Germanic Lexicon Project
Message Board

Home

Texts

Search

Messages

Volunteer

About


[ Main Message Index ]     [ Previous | Next ] [ Reply ]

Author: Sean Crist (Nuance Communications)
Email: kurisuto1 at yahoo dot com
Date: 2007-07-09 12:58:27
Subject: Re: Character database made public

> Hi Sean,
>
> thanks for the update & the new entity list. I'll check the runes
> tomorrow. The list is now missing only the Hebrew set, I can send you the list
> we have devised so far.
>
> The only thing that is troubling me is the list of Greek entities. Does the
> new list come from the currently used entities as introduced mainly by Bekkie,
> or did you just create them upon a Greek-Unicode table? We have devised a list
> to correspond to BT's use, so that we don't need to collapse any
> diacritics etc. and the list is a bit different. Shall we do some conversion,
> or include all the entities?

Yikes-- posting that file does seem to have opened a can of worms. :-/

The list isn't actually new; it's been a project-internal file for a long time. Back in the early days of the project, I used to just make up an entity when I needed one. I couldn't always remember what I had done from one text to another, so the entities didn't agree perfectly across texts. Later, I went thru and made a central list; then I made all of the texts agree with that list, so that everything was uniform across the project. Later, I added more columns to the character table for use by the search system, the web-based correction system, etc.

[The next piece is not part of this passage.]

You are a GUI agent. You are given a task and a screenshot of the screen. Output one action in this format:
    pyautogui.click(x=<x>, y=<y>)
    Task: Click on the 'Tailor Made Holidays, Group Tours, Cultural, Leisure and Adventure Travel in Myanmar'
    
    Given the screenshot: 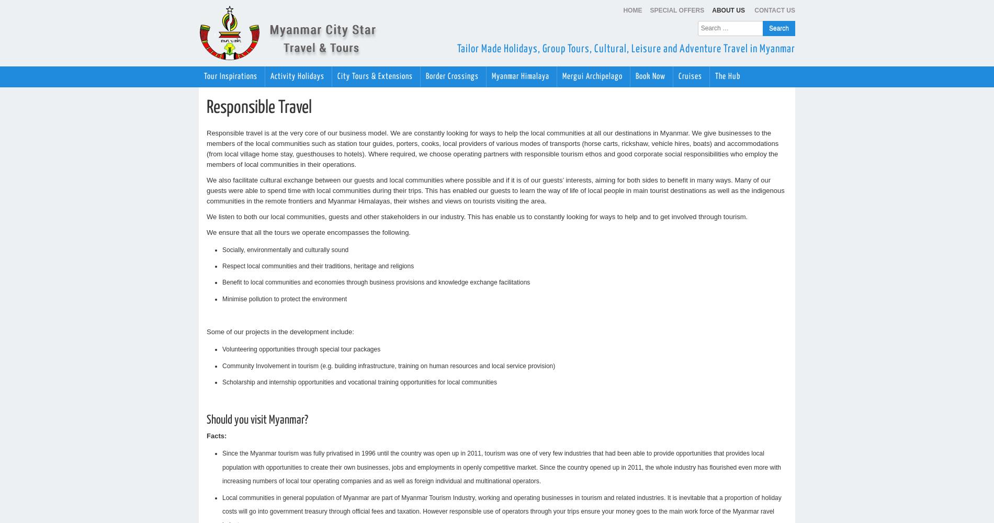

The character database is driven by what's actually been found in the texts. If &omicron-dasia-oxia; is in the character database, it's because there's an instance of that character in one of the texts somewhere. The only case where I included any characters which aren't necessarily in the texts was that I included all of the standard entities for the Latin 1 (ISO-8859-1) characters which aren't in ASCII. The ones which aren't found in the project texts are marked as such in one of the columns.

Bekie's text was encoded in UTF-8; she didn't devise any entities. When I imported her text, I converted the UTF-8 characters to the project's entities. (There was a good bit of cleanup involved; I remember, for example, that in one case, a Greek word used the Cyrillic "A" instead of the Greek "A"). Since Bekie had represented all of the classical Greek diacritics with the modern tonos, I used temporary entities such as &omicron-tonos; within her pages of Bosworth/Toller, but I didn't add those to the project character list, since we want to replace those entities in the long run.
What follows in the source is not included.